Érase una vez una ciudad rica, más no próspera. Ésta se había enriquecido gracias al comercio y todos los habitantes vivían en la abundancia, pero el dinero había corrompido sus emociones y envenenado su voluntad, provocando que la avaricia creciera cada vez más y más en todos ellos.
Llegó un punto en que, por la necesidad de poseer y poseer, empezaron los atracos y robos entre vecinos. La cleptomanía se convirtió en la nueva peste de la ciudad. Nadie podía salir de casa y evitar que entraran mientras no estaba y se llevaran un par de cuadros nuevos, o que por la calle le sustrajeran la cartera o le arrancaran los anillos.

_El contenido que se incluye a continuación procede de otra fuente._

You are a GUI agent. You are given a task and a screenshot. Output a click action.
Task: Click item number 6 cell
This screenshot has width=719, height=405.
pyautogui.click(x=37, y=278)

La situación llegó a un extremo insostenible, por lo que el alcalde presentó una ley por la cual, cualquiera que fuera descubierto cometiendo un robo, por mínimo que fuera, sufriría la pena de muerte. Cayeron muchos hombres y mujeres que no supieron tomarse en serio el aviso del alcalde, pero con los años, los ánimos se fueron calmando. Poco a poco los robos desaparecieron y, entre la población, se propagó un sentimiento de profundo desprecio hacia cualquier ladronzuelo que osara adentrarse en su ciudad.
La ciudad, a causa de estar situada en una ruta de comercio importante, recibía gran cantidad de visitas. Muchas de ellas se quedaban anonanadas por la cantidad de riquezas que ésta poseía y ninguno podía resistir la tentación de, en un momento de descuido, intenter coger un anillo o una bolsa de monedas. Pero los ciudadanos ya estaban preparados y, a la mínima muestra de interés por el bien ajeno, los forasteros eran llevados ante un tribual y sentenciados a muerte por su avaricia.
Pero un día el patrón no se cumplió. Un día, fue llevado ante el tribunal un pobre anciano desalijado y cubierto de harapos. El hombre no osaba levantar la cabeza, avergonzado como estaba de haber sido descubierto con las manos en la masa.
- Espero que esté contento. Su avaricia le va a costar la vida. Anhelar el bien ajeno por pura codicia es algo digno de ser castigado con la muerte - enunció el alcalde, mirando con desprecio al viejecillo.
- Verá, señor alcalde, ese no es mi caso. Mi nieto lleva sin comer una semana, el pobre tiene 4 años y ha perdido a sus padres. Yo soy tan viejo que no puedo encontrar trabajo y me vi obligado a robar una hogaza de pan para que el niño pudiera comer - intentó explicar el hombre.
- ¡Já! ¿Ha robado usted o no ha robado?
- Sí señor, pero lo hice para que mi nieto pudiera comer.
- Excusas estúpidas. Si usted quiere refugiarse en la ilusión de que lo hacía por su nieto, adelante. Pero a nosotros no nos va a engañar. Su codicia, su avaricia, sus ganas de apoderarse de lo ajeno pudieron con usted, igual que pueden con todos los demás. Son todos unos ladrones asquerosos que no merecen pisar este planeta.
- Pero señor, mi nieto...
- ¡Estupideces! Es usted una rata asquerosa que ni siquiera tiene valor para reconocer sus actos. Es usted despreciable.
- No, no lo entiende, no robé por mi propio bien, lo hice por el del niño...
- ¿Ven ustedes, señores ciudadanos? ¿Ven como este pobre viejo intenta excusarse con palabrería barata? Pero es como todos los demás ¿verdad? Una sucia sabandija que viene a aprovecharse de nosotros y de nuestro dinero. Por culpa de gente como usted ya no confiamos en los forasteros.
- Señor, por favor, yo no soy un ladrón, lo hice por necesidad.
- Estúpido, un ladrón es un ladrón. Siempre. Retiren a este viejo asqueroso de mi vista.
Y así, los prejuicios y generalizaciones cegaron al alcalde y a todos los ciudadanos. Ese día, el viejo fue ejecutado por un delito de codicia. Unas semanas después, encontraron el cadaver de un niño tirado en un callejón. Nadie asoció esas historias.
Qué fácil es juzgar a los demás sin siquiera escucharlos ni conocerlos. Lo difícil es encontrar los matices y saber valorar una historia a partir de ellos.